▶ [WHAT THE TASK REQUIRES] The records below hold a stretch from the line with "You are a GUI agent. The screenshot is 266×2576." through the line with "Straße + Nr.* (34, 734)"; return exactly those lines, ends included, and nothing more.

▶ [DATASET CONTENT]
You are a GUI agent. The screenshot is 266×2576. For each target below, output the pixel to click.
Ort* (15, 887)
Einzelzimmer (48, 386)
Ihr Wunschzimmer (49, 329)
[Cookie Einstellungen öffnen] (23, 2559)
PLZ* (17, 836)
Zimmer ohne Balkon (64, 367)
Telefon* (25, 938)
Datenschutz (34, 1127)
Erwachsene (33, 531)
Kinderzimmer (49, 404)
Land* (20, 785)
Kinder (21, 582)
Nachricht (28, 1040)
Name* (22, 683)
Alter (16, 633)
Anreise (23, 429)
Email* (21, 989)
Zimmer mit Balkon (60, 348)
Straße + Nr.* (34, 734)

...

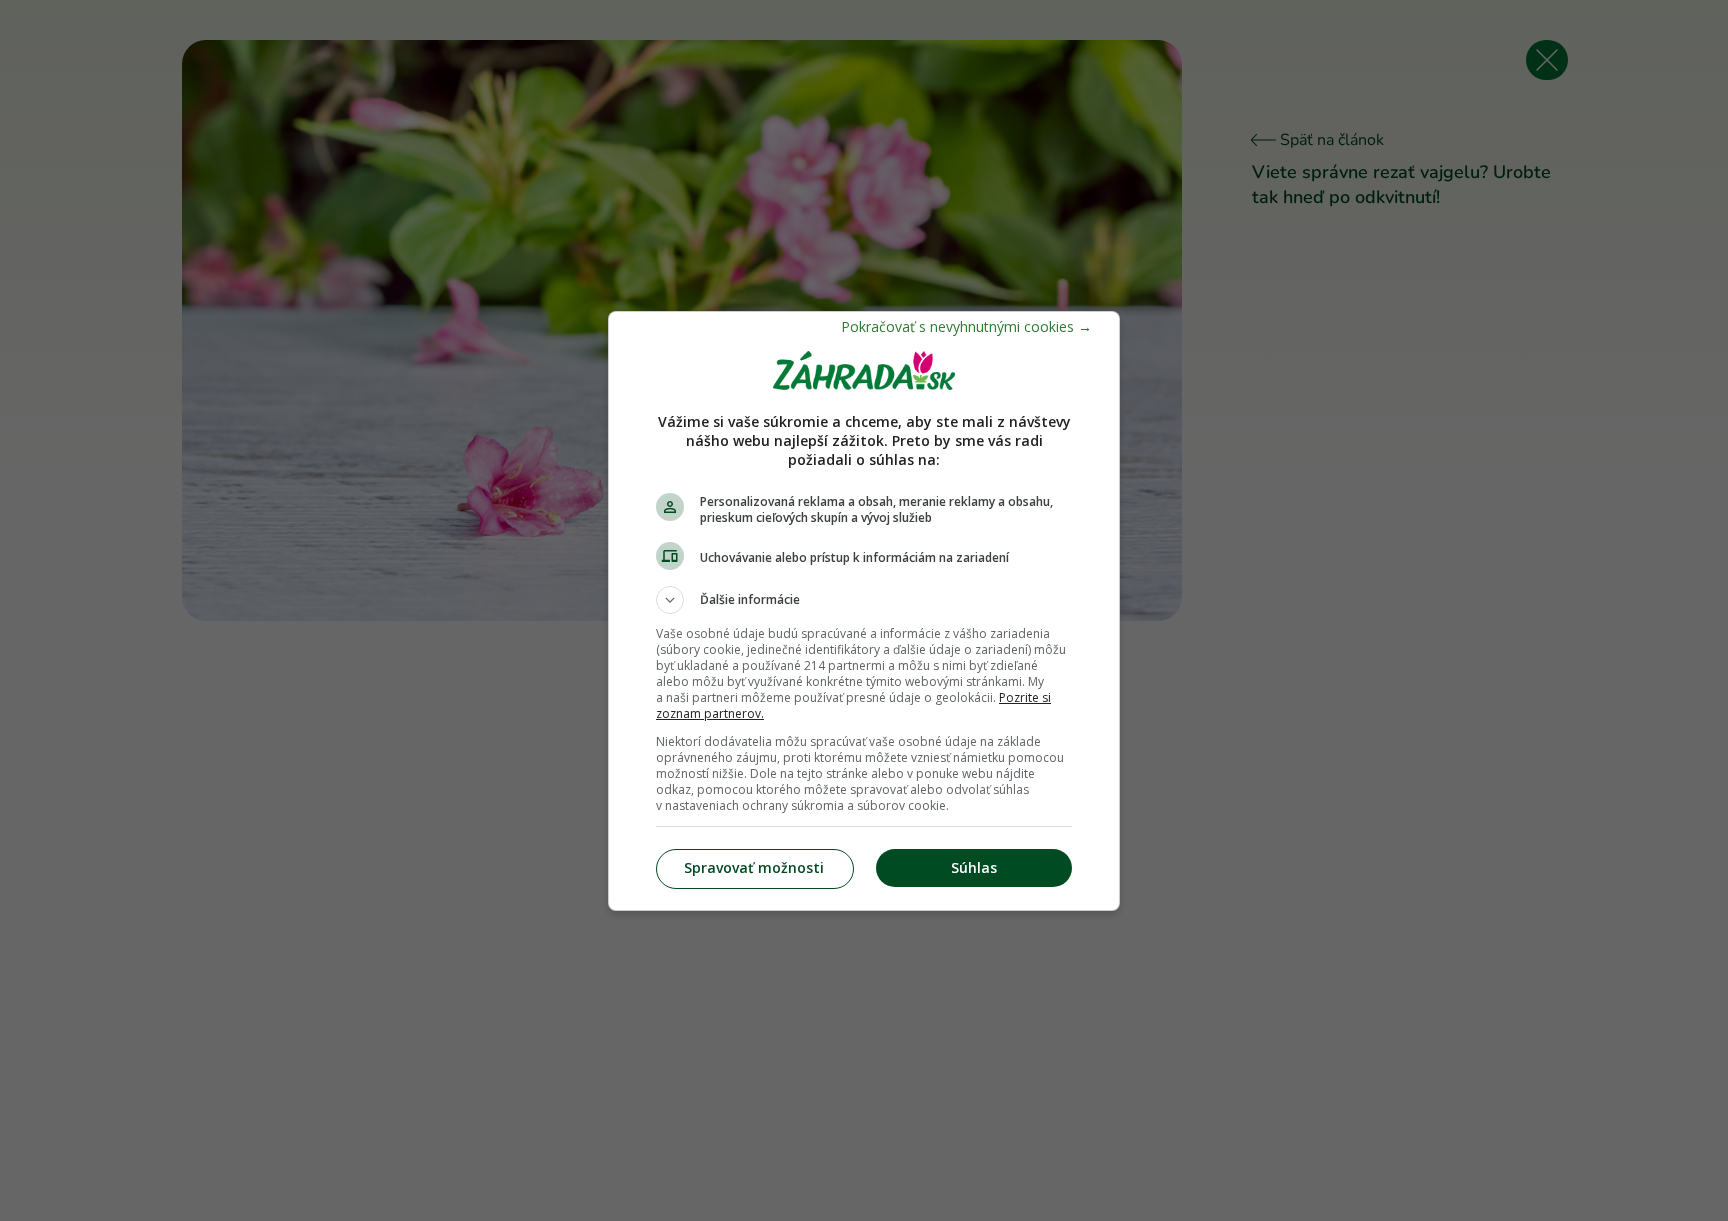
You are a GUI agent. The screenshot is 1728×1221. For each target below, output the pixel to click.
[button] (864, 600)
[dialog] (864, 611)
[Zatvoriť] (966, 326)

---

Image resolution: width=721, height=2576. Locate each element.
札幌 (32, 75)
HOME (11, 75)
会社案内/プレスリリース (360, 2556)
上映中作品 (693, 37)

▶ [OUTPUT]
You are a GUI agent. The screenshot is 266×2576. For each target below, output the pixel to click.
Ort* (15, 887)
Einzelzimmer (48, 386)
Ihr Wunschzimmer (49, 329)
[Cookie Einstellungen öffnen] (23, 2559)
PLZ* (17, 836)
Zimmer ohne Balkon (64, 367)
Telefon* (25, 938)
Datenschutz (34, 1127)
Erwachsene (33, 531)
Kinderzimmer (49, 404)
Land* (20, 785)
Kinder (21, 582)
Nachricht (28, 1040)
Name* (22, 683)
Alter (16, 633)
Anreise (23, 429)
Email* (21, 989)
Zimmer mit Balkon (60, 348)
Straße + Nr.* (34, 734)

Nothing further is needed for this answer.